The Tucson Basin and nearby mountains—including the Tucson Mountains to the west, the Santa Catalinas to the north, and the Rincons to the east—are part of the Basin and Range Province extending from northern Mexico to southern Oregon in the United States. The province, of relatively recent geologic origin, formed when plate movements stretched and thinned the Earth's crust in this part of western North America until the crust pulled apart along faults. The Catalina Fault, a low-angle detachment fault, began to form about 30 million years ago about 6 to 8 miles (10 to 13 km) below the surface of the Tucson Mountains. The rocks under the fault, the lower-plate rocks, were eventually displaced 16 to 22 miles (26 to 35 km) east-northeast relative to the rocks above the fault, then uplifted, domed, and eroded to form the Santa Catalina and Rincon mountains visible today. Although the volcanic rocks seen on the surface of the Tucson Mountain District are not found in the Rincon Mountain District, the crystallized granite (Catalina gneiss) from beneath the Tucson Mountains was eventually exposed on the Rincon Mountain District's surface. The most common rock type in the Rincon Mountains, this banded gneiss is visible in the Rincon Mountain District at sites such as Javelina Rocks along the Cactus Forest Loop Drive.

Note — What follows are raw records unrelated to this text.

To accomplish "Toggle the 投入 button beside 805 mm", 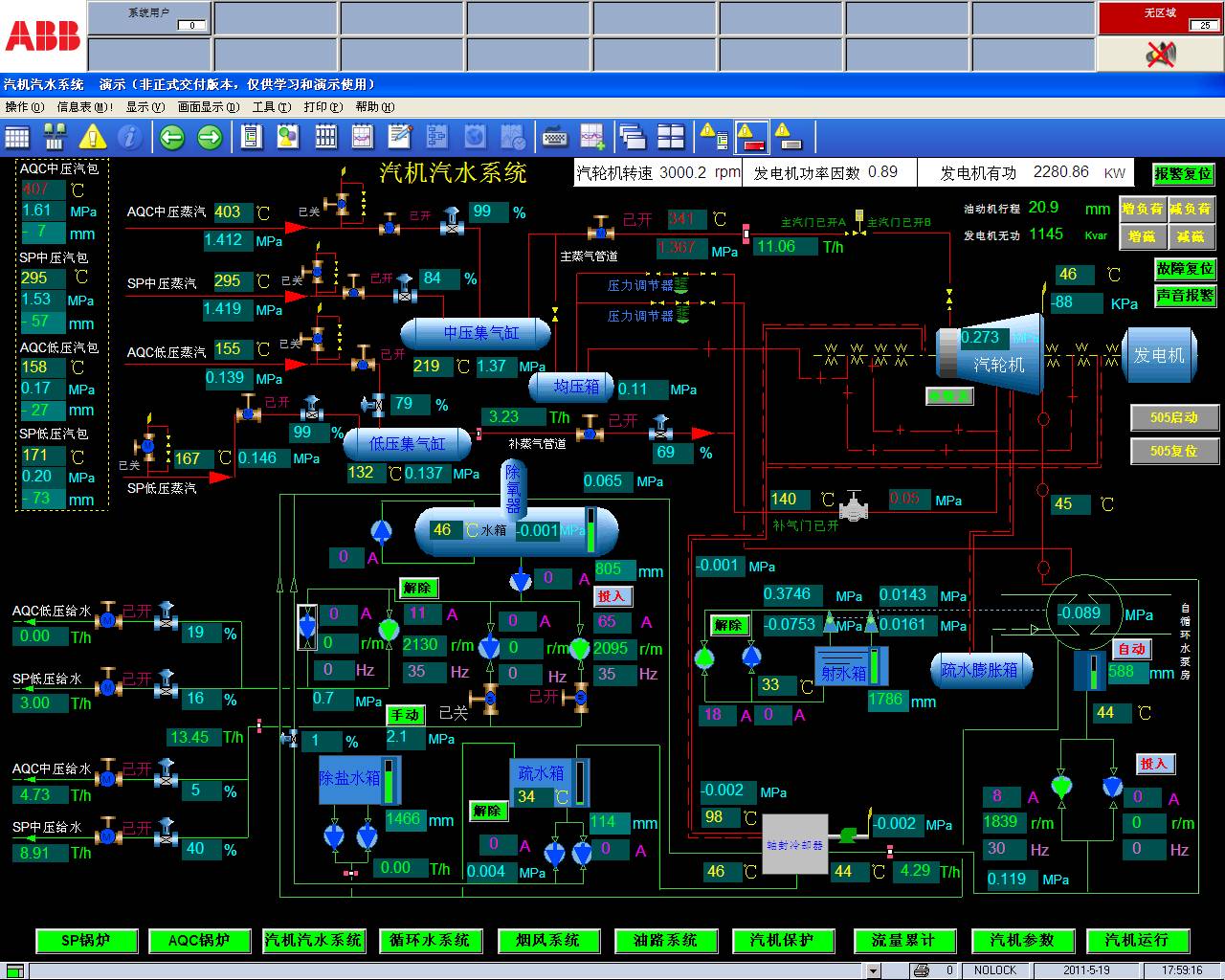I will [612, 596].
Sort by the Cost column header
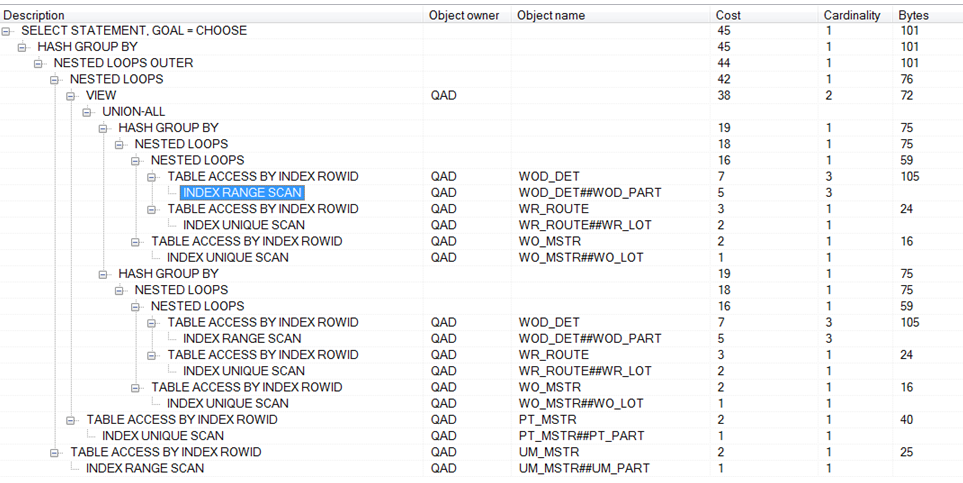Image resolution: width=963 pixels, height=483 pixels. point(729,15)
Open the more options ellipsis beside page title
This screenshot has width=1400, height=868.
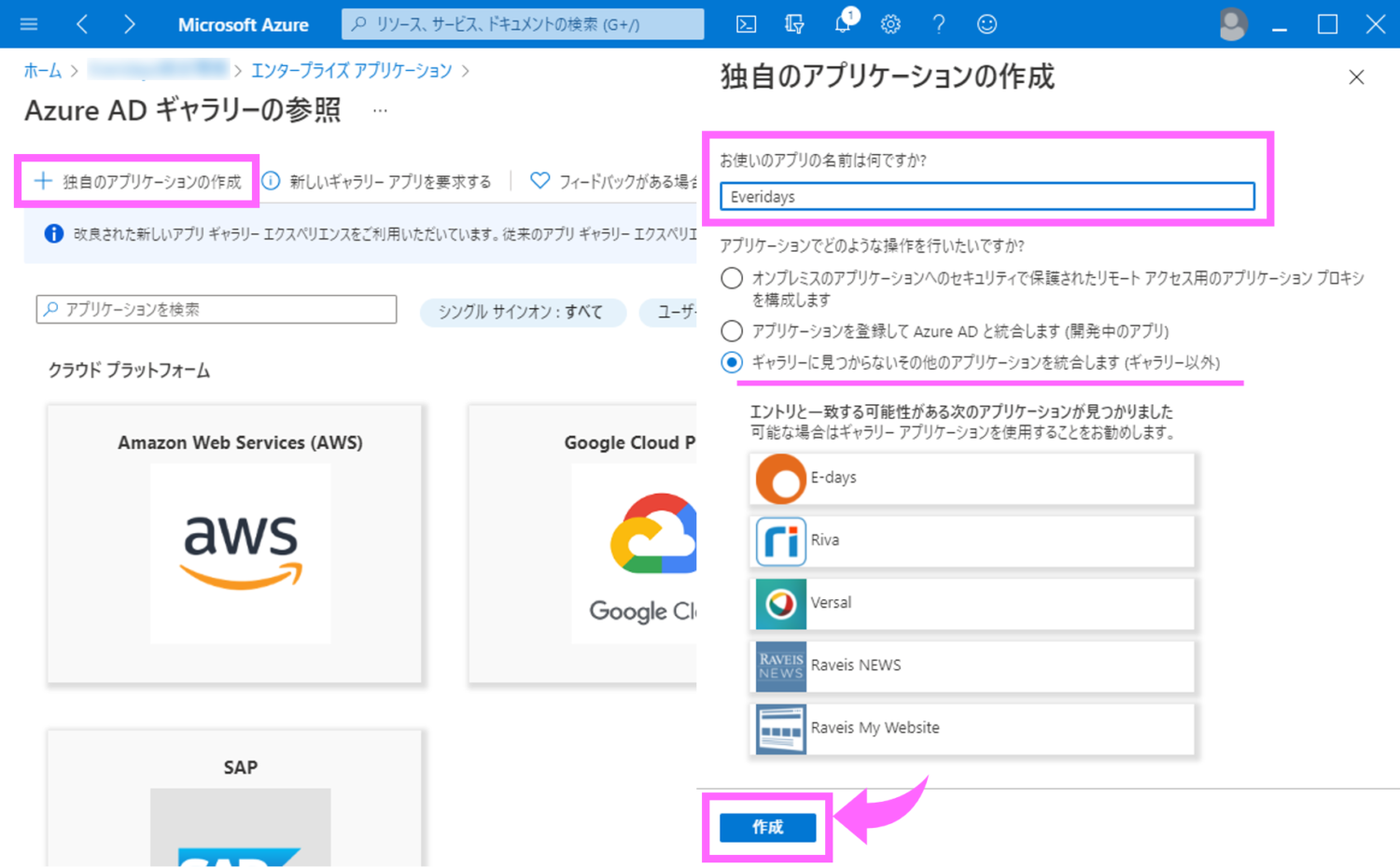380,111
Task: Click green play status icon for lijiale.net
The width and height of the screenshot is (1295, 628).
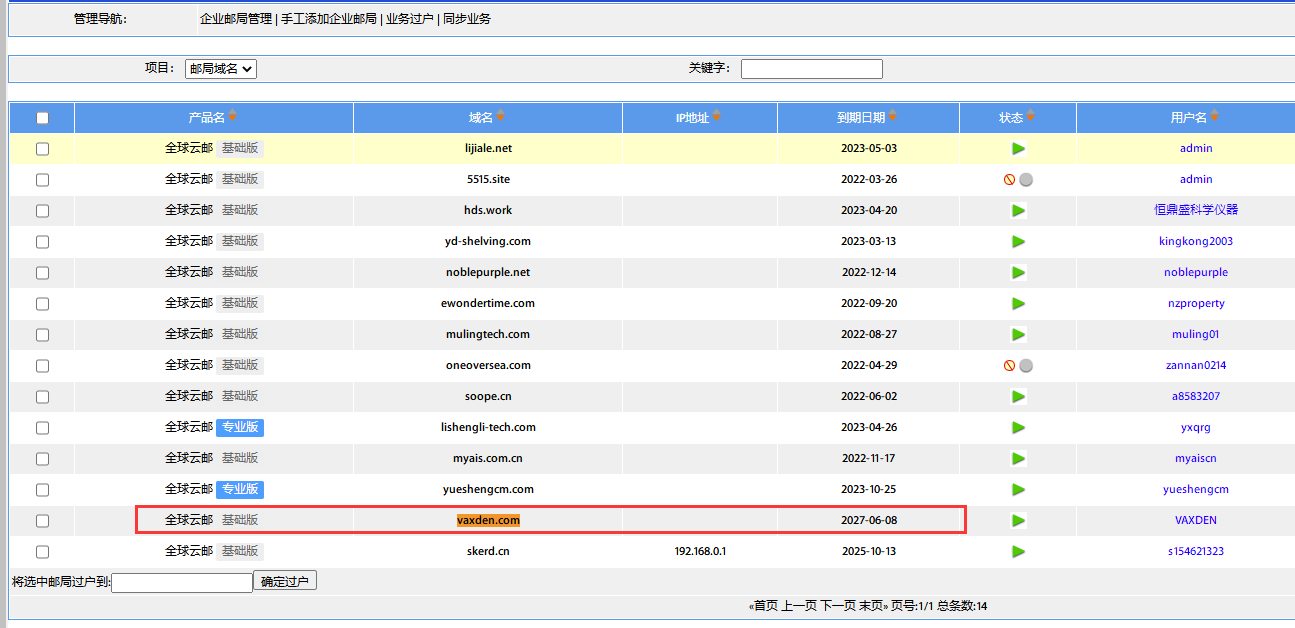Action: (1018, 149)
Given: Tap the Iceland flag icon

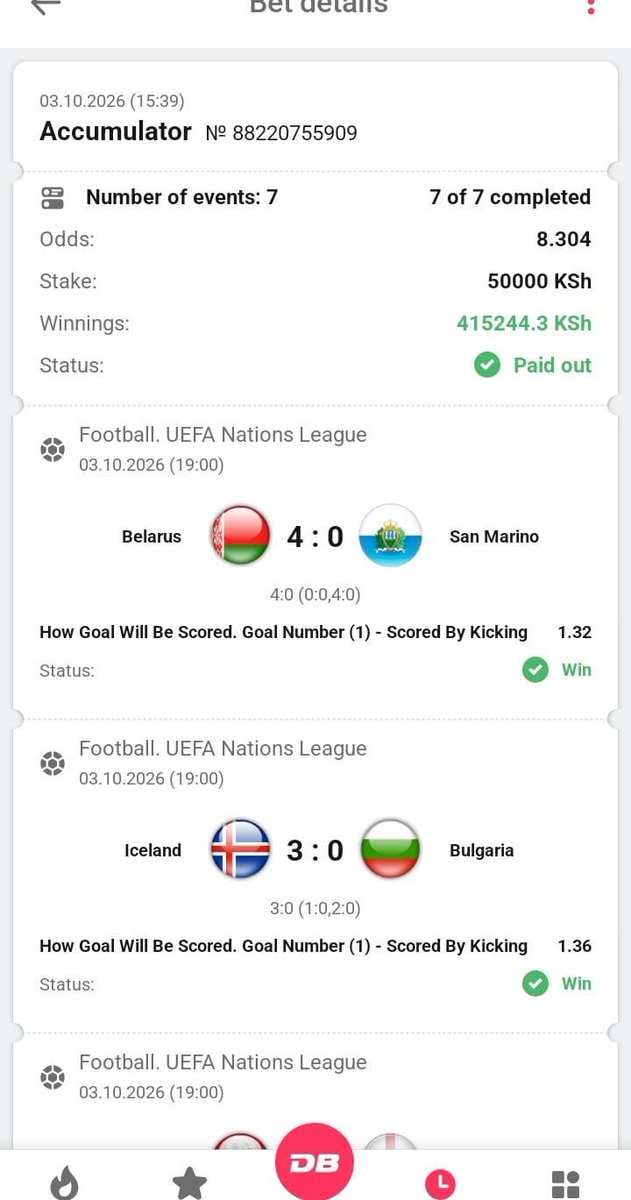Looking at the screenshot, I should click(241, 850).
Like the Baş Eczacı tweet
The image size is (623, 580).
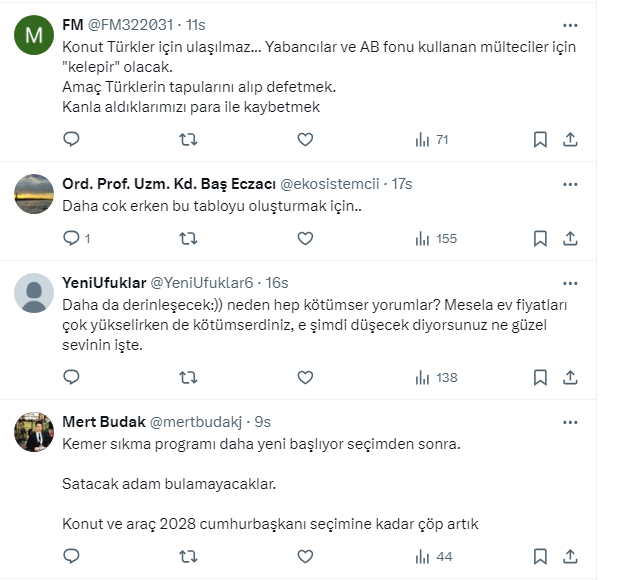[x=305, y=239]
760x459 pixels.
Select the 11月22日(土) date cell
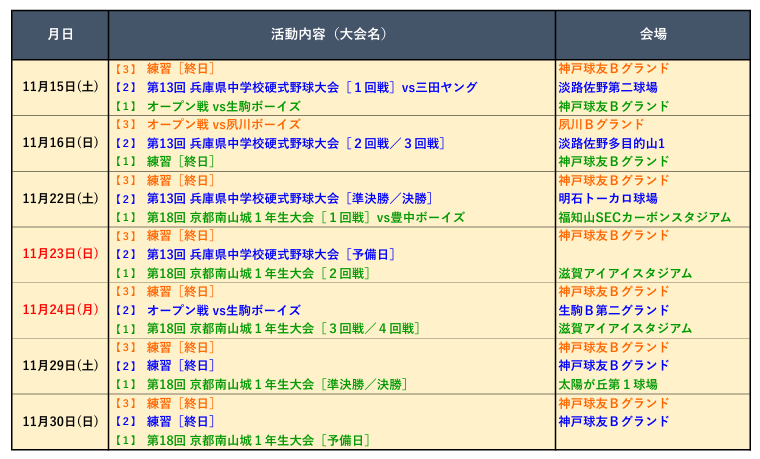(60, 199)
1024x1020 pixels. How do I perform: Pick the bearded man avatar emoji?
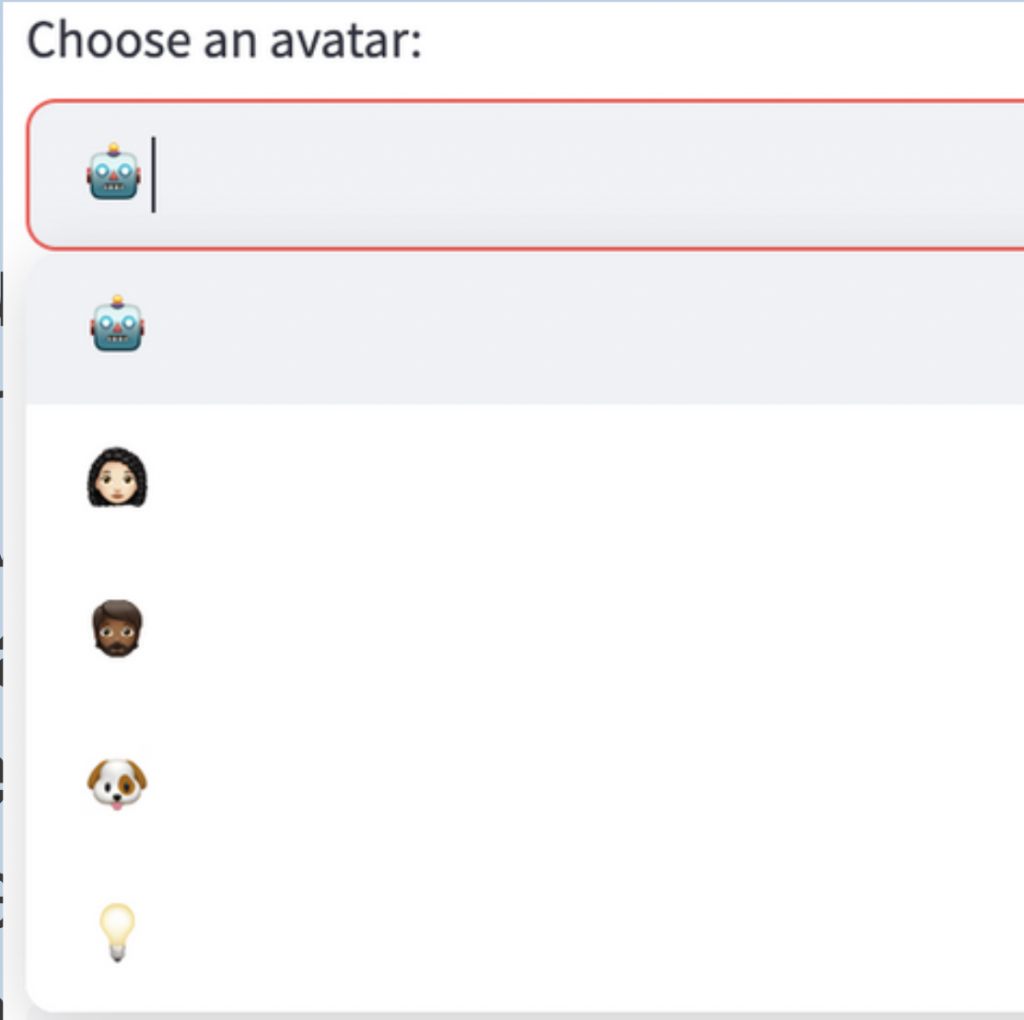point(117,628)
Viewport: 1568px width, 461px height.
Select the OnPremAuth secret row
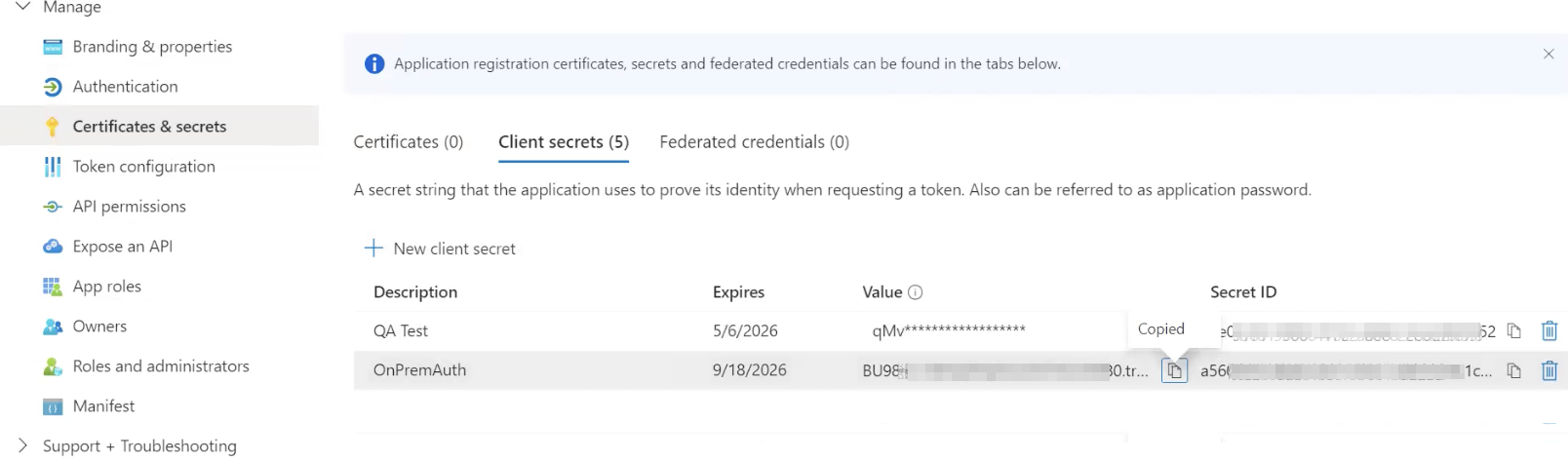tap(419, 370)
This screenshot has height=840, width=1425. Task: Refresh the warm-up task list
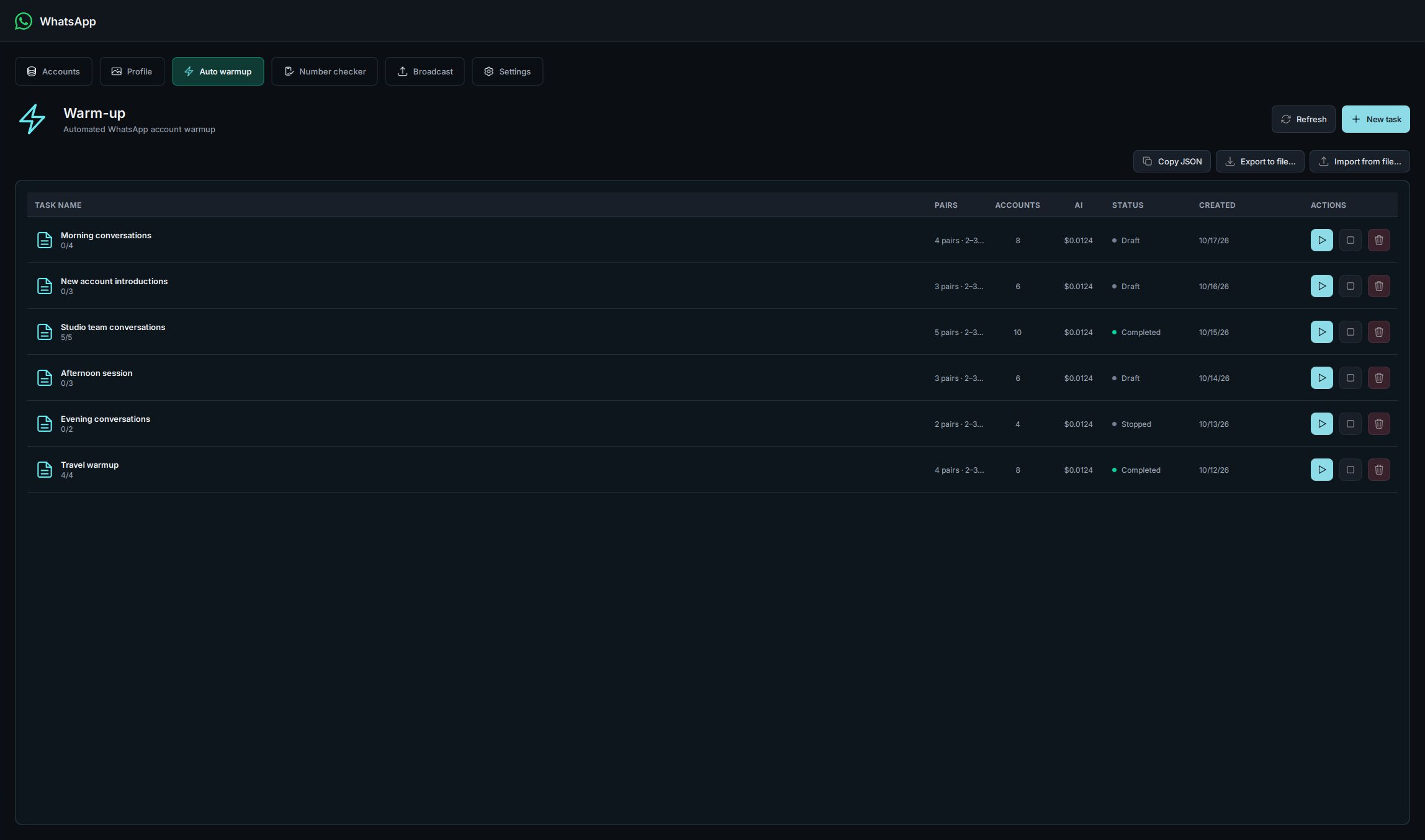click(x=1303, y=119)
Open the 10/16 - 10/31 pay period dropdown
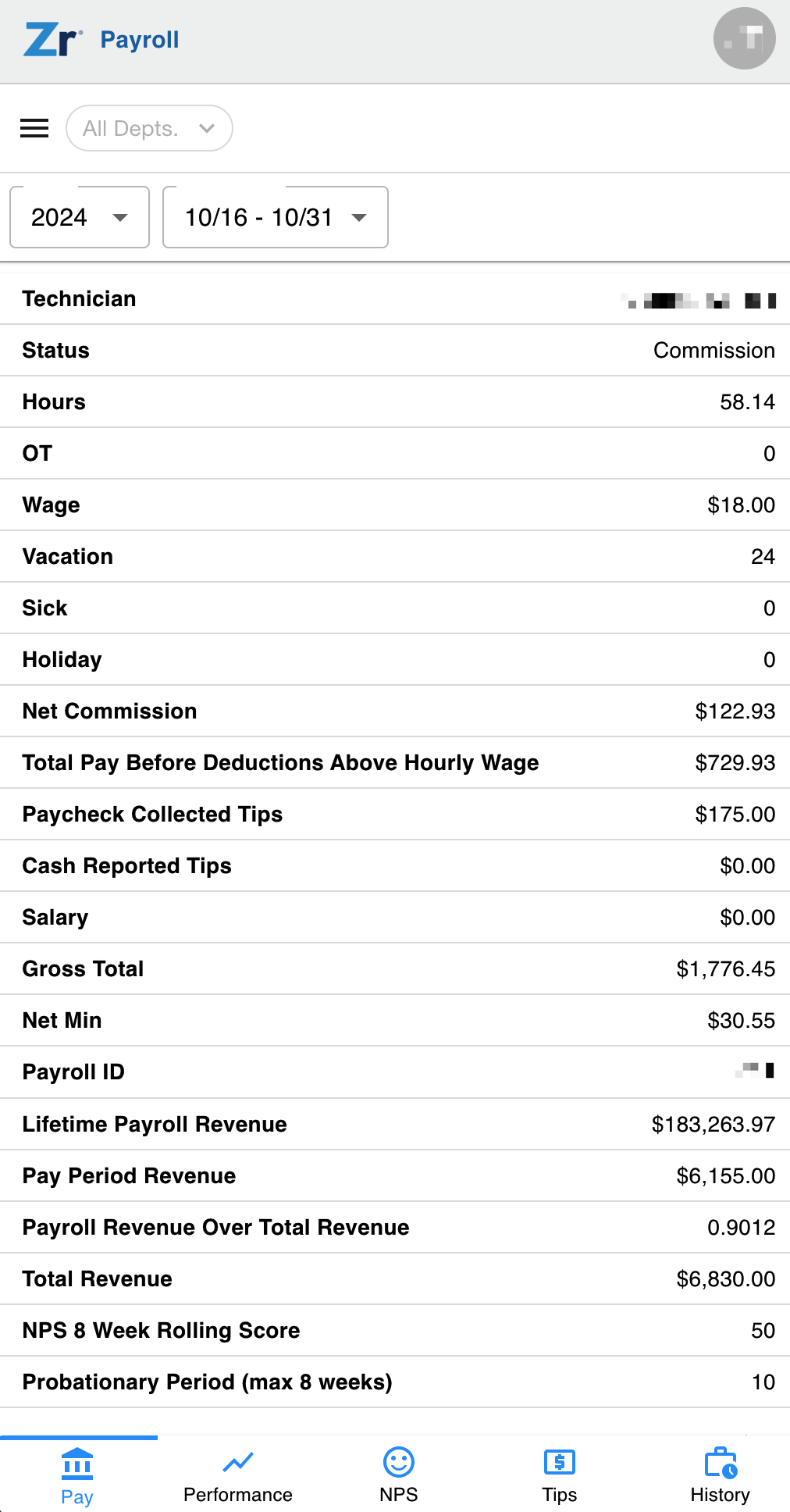This screenshot has height=1512, width=790. tap(276, 217)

The earliest known residents of the land in and around what later became Saguaro National Park were the Hohokam, who lived there in villages between 200 and 1450 A.D. Petroglyphs and bits of broken pottery are among Hohokam artifacts found in the park. The Hohokam hunted deer and other animals, gathered cholla buds, prickly pears, palo verde pods, and saguaro fruit, and grew corn, beans, and squash. Subsequent indigenous cultures, the Sobaipuri of the Tucson Basin and the Tohono O'odham to the west, may be descendants of the Hohokam, though the evidence is inconclusive.
Spanish explorers first entered Arizona in 1539–40. Non-native settlement of the region near the park did not occur until 1692 with the founding of San Xavier Mission along the Santa Cruz River, which flowed through Tucson. In 1775, the Spaniards built Presidio San AgustÃn del Tucsón, a military fort in what was then part of New Spain, in part to protect against raids by Apaches.
The lands that eventually would become Saguaro National Park remained relatively free of development until the mid-19th century, after Arizona had become part of the United States. After passage of the Homestead Act of 1862, the arrival of the railroad in 1880, and the end of the Apache Wars in 1886, homesteaders and ranchers established themselves in the Tucson and Rincon Mountains, and miners sought silver, copper, and other valuable ores and minerals. Mining in the park continued intermittently through 1942, while ranching on private in-holdings within the park continued until the mid-1970s.